Йоль дает и ряд непосредственных антропологических характеристик досократовской натурфилософии. Прежде всего он подчеркивает необычайно развитое чувство самосознания, собственного достоинства досократиков и совершенно личностный тон их философствования (мистико-лирический Я-стиль). Но в их натурфилософии он видит и гораздо большее - оценку души и жизни. И самое главное - "возвышение человека до мирового символа, до ключа мироздания". Как проявление чувства самосознания, так и возвышение досократовской натурфилософии всего духовного и живого и возведение человека в символ мироздания (что Йоль пытается подкрепить, в частности, текстуальным анализом важного в этом отношении фрагмента Анаксимена В2) расцениваются им как мистическое очеловечивание и одухотворение природы.

По своему характеру это очеловечивание - явление сугубо лирическое. Йоль до предела сближает натурфилософию с лирикой: и в том, и в другом случае пробуждается индивидуальность, которая не чуждается выражения чувств. Все ранние философы - лирики, но отметим отличие позиции Йоля от взглядов Корнфорда, ставящего вопрос о философе как наследнике поэта-пророка (шамана). Натурфилософ в концепции Йоля отказывается от своего Я и не растворяет его в космической непроницаемости, делая его субъектом небесного путешествия и гласом небесным сил. Субъект и его внутренний мир - не средство, а цель натурфилософии, в которой мистико-лирическое чувство необходимым образом объективируется. Возникающее в слиянии души с жизнью диссонантное чувство становится критическим представлением, "сетующая лирика есть становящаяся философия" [1].

1 Joel К. Der Ursprung der Naturphilosophie aus dem Geiste der Mystik. Jena, 1926. S. 32-33.

В то же время антропологическое содержание личности Йоль произвольно сужает, искусственно сводя его к субъективной религиозности: всеобщность природы открывается человеку в боге, превращающем это открытие в празднество жизни. Уже у Фалеса Йоль усматривает поиск религиозного абсолюта и начало сознательной натурмистики. Ионийцы, по его мнению, искали не мировое вещество, а мировую силу, в которой они видели мировую душу и божество. В приведенных характеристиках Йоль ищет проявлений панэнтеизма древней натурфилософии, пытаясь доказать присущее ей отождествление бога с мировым принципом и сближая ее до полного отождествления с орфизмом, в котором бог охватывает все, все возникает из

33

бога и бог есть все. Свидетельства мистической религиозности Йоль ищет и в обращении древних философов к идее наития, вдохновения, в признании за ним решающей роли. Слияние же души с обеими бесконечными силами - с природой и богом - проявляется, по его мнению, наиболее отчетливо в эсхатологии, в идее вечного возвращения природы и основанной на ней идее вечной жизни и переселения душ, когда в вечных превращениях души наблюдается не только ее падение до уровня животного, но возвышение до уровня бога, т.е. обожествление и богоуподобление человека.

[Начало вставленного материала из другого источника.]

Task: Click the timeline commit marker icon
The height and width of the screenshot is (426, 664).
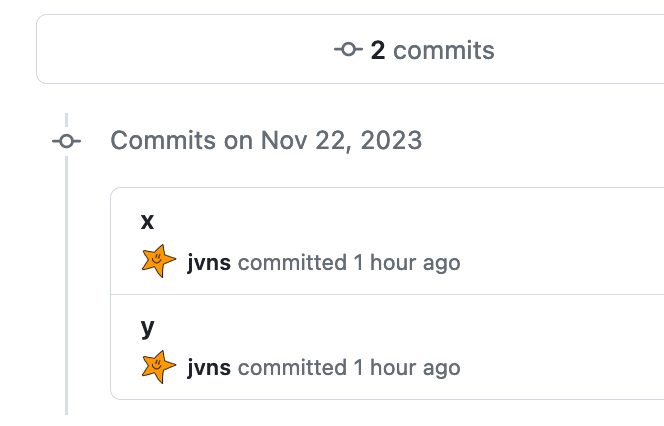Action: (66, 141)
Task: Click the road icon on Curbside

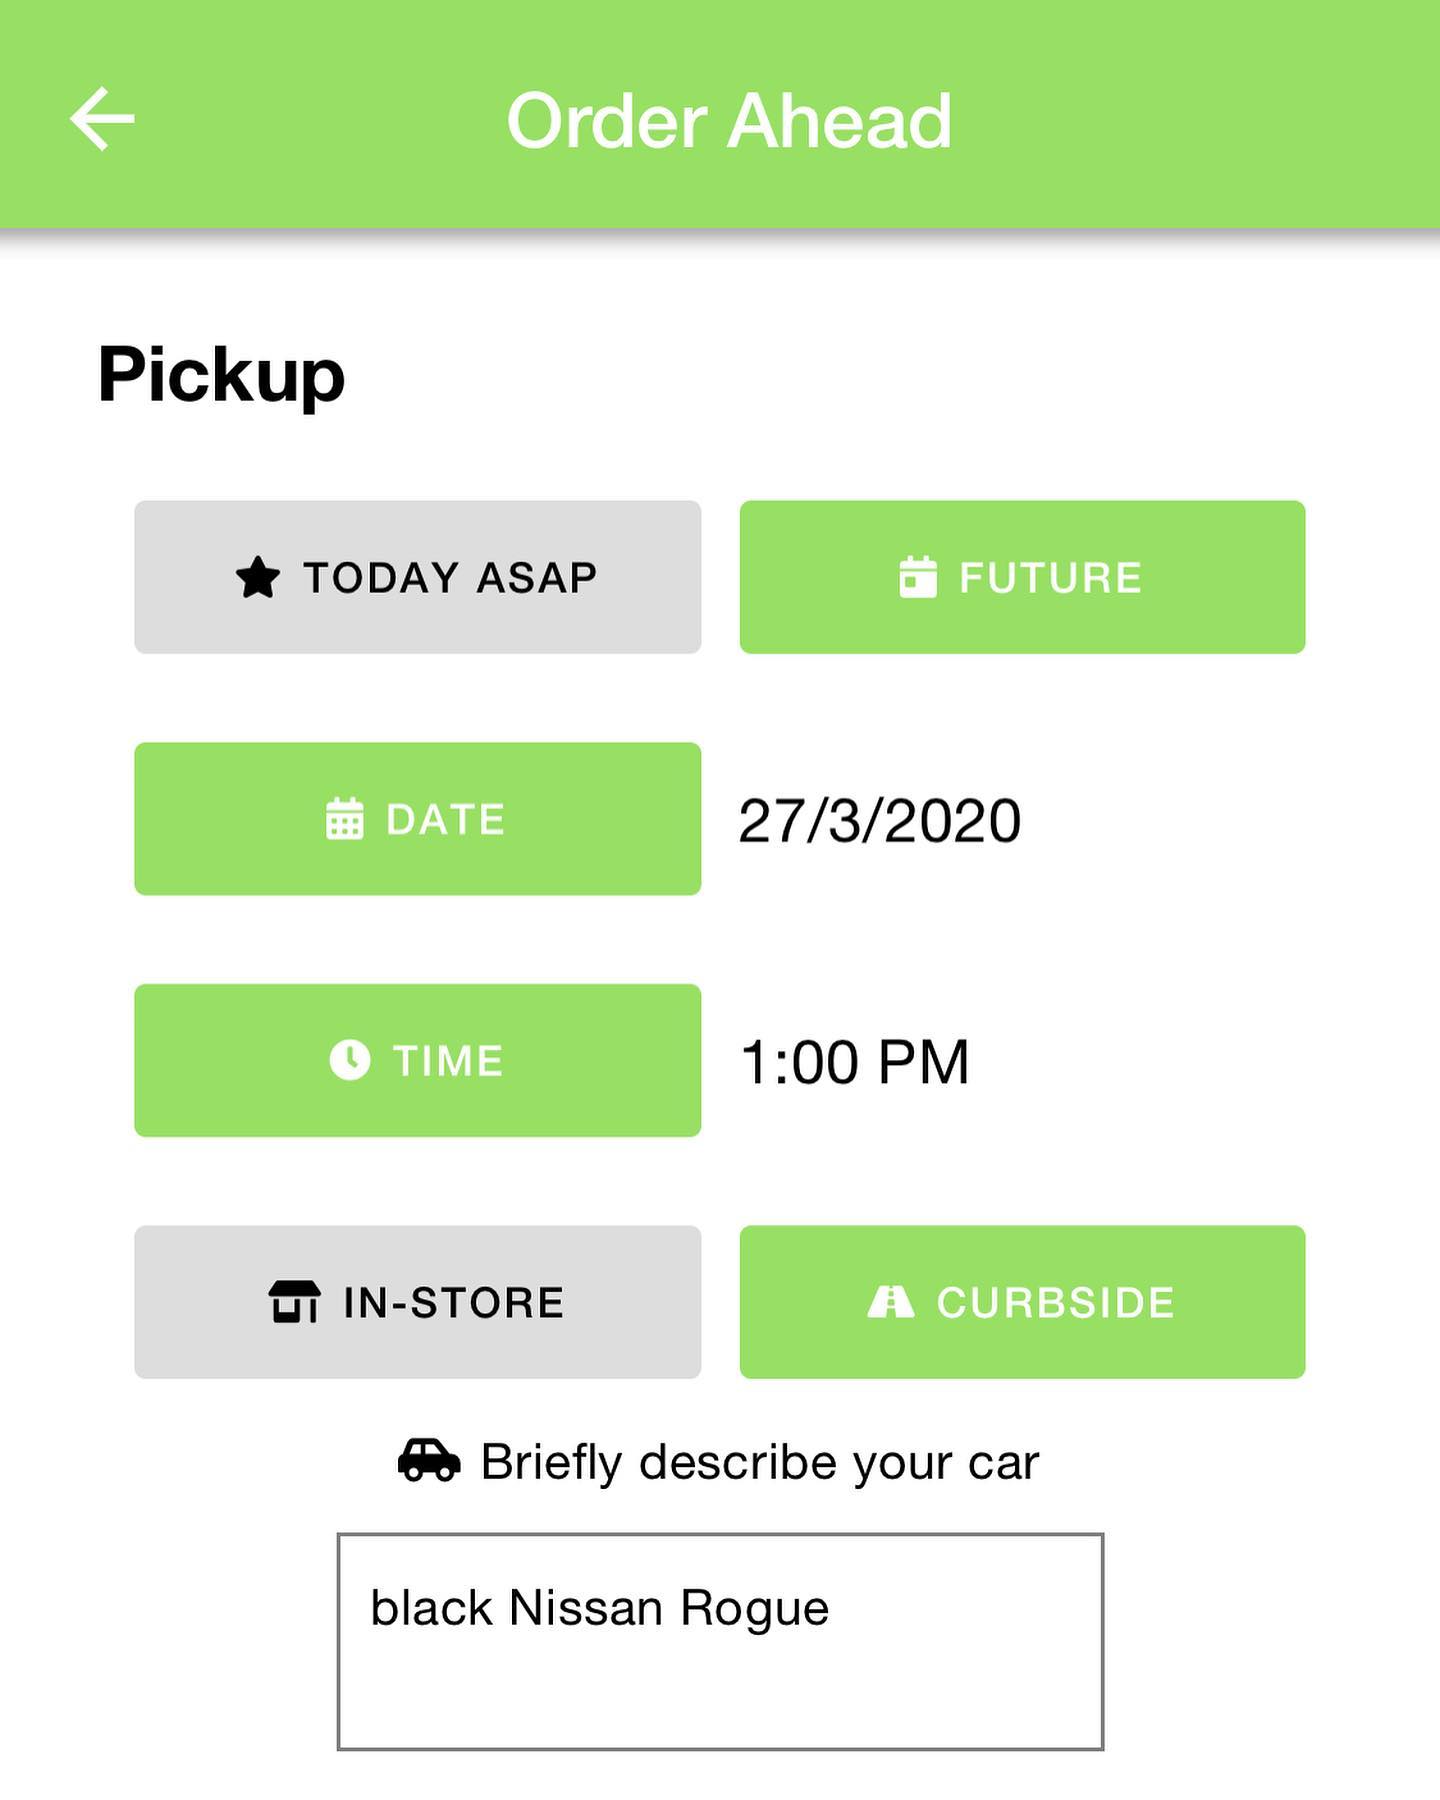Action: pos(890,1302)
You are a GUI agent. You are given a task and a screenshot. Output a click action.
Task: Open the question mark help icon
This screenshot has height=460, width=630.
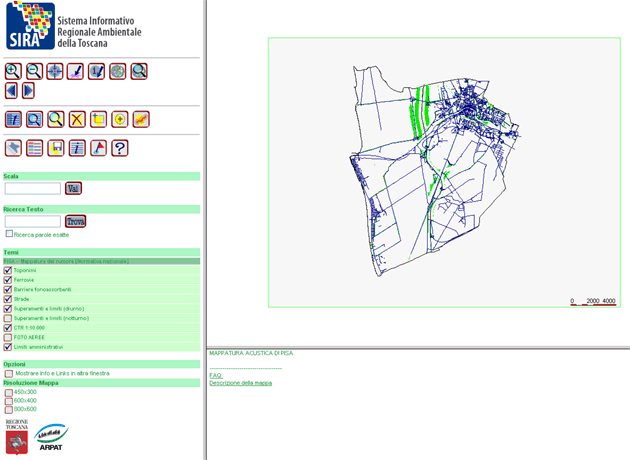click(120, 148)
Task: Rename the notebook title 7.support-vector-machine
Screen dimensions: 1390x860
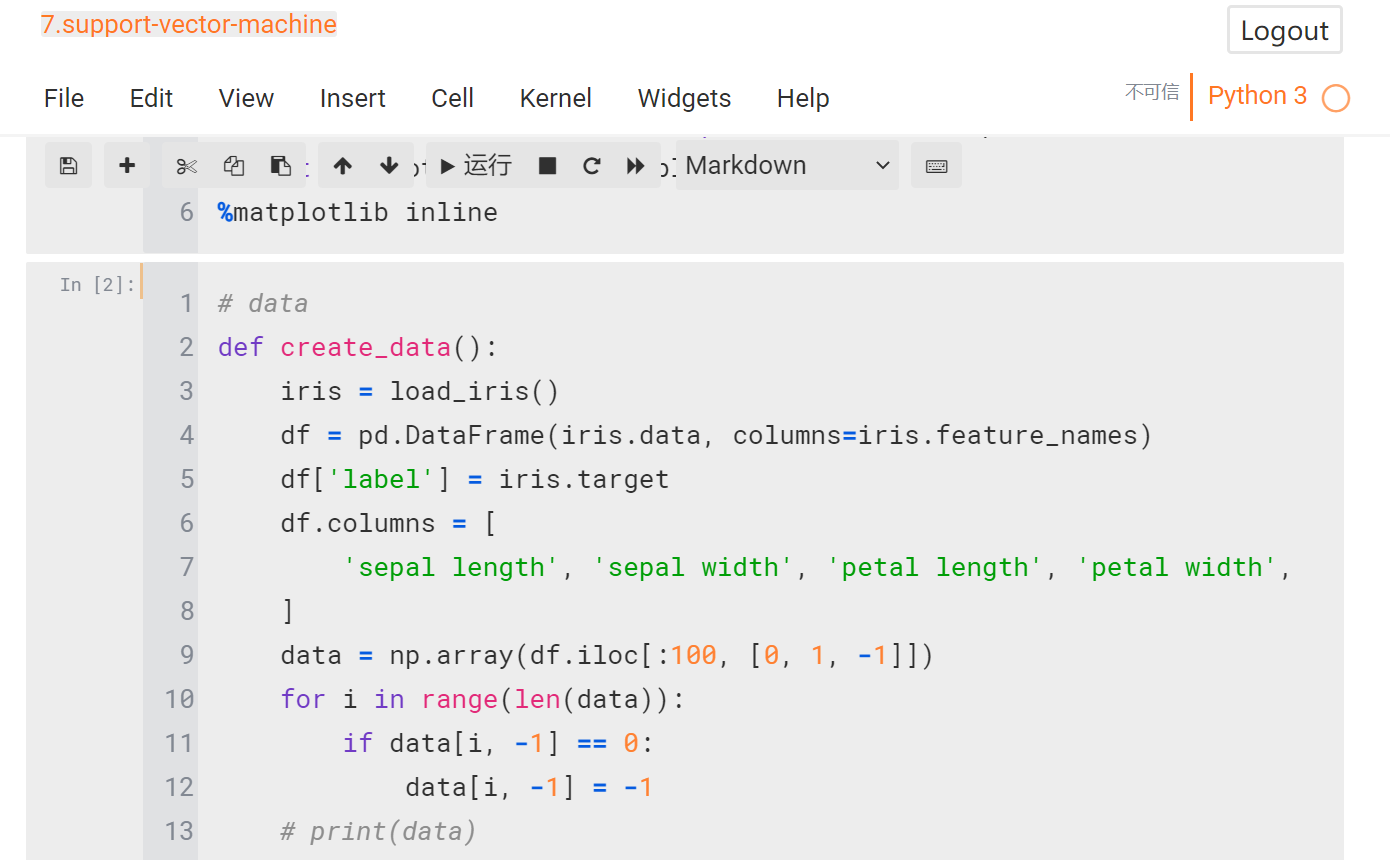Action: 188,23
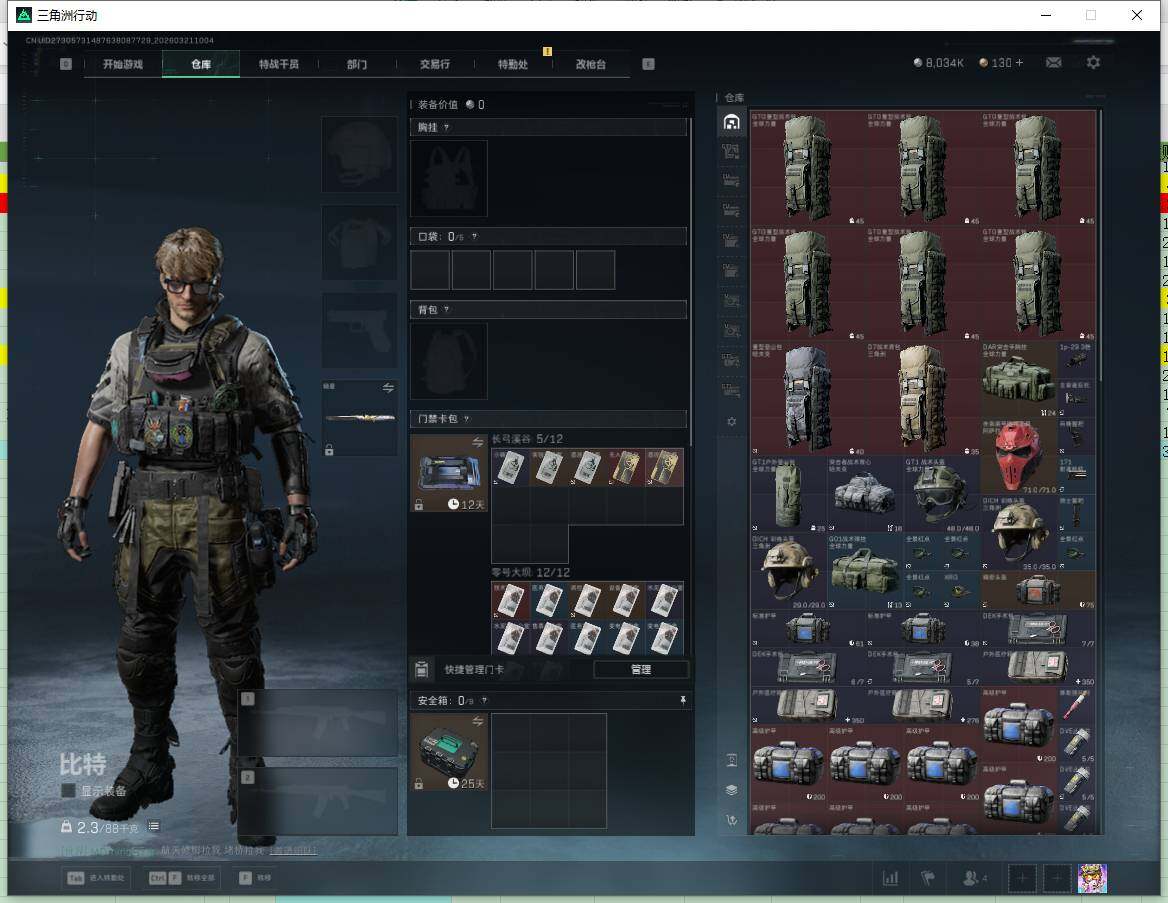
Task: Click the 管理 button for key cards
Action: [640, 669]
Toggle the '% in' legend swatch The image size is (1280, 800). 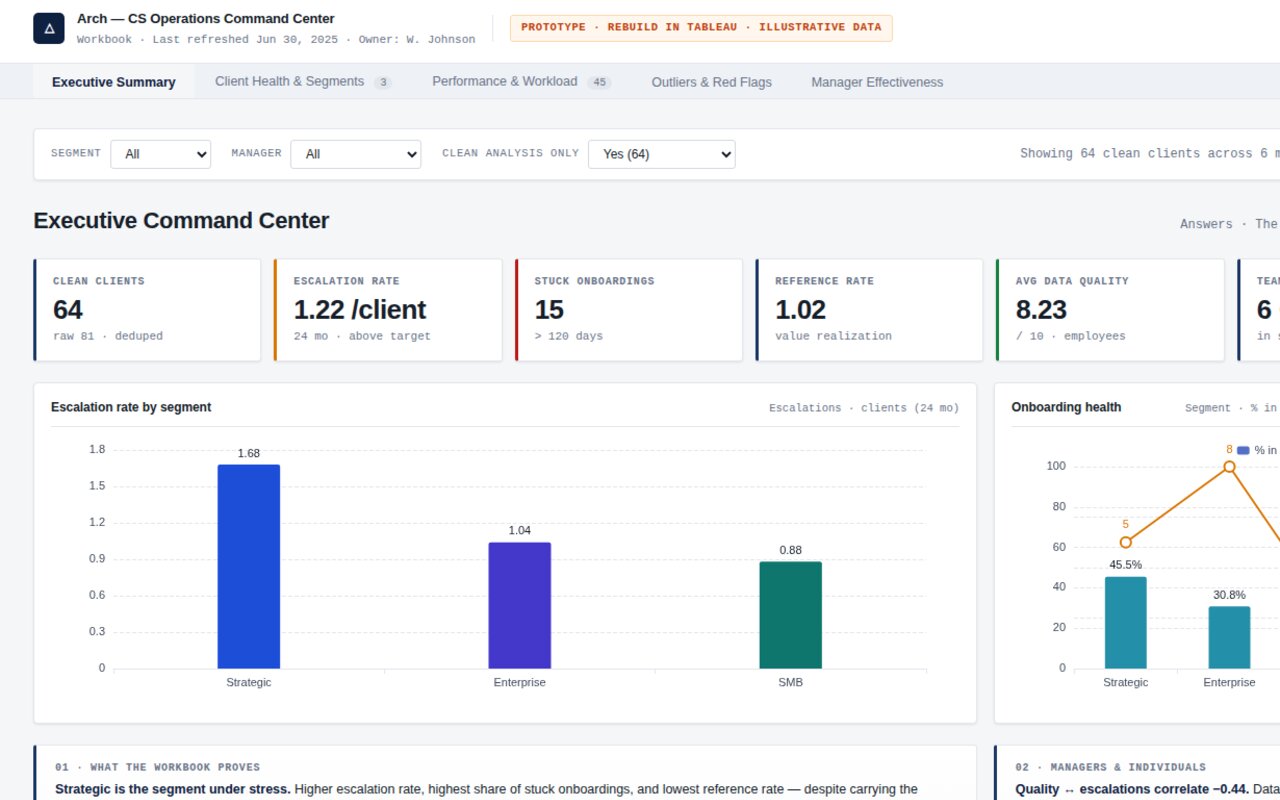1243,450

Несколько шире трактует Йоль антропологическое содержание досократовской натурфилософии в "Истории античной философии" [1]. Это происходит в силу исторического рассмотрения материала. В самую темную мистическую эпоху античности заговорили мистический, лирический и тиранический дух. Дух мистики не только предстает в троякой ипостаси, но не теряет единства, обязанного общему прародителю - субъективизму VIII в. до н.э. "Мистика, лирика и тирания есть религиозное, поэтическое и политическое выражение индивидуализма, субъективизма. Все они родились от индивидуализма VII в. (до н.э. - В.Д.), но все они вросли в тот всеобщий дух VI в., основными носителями которого они стали" [2].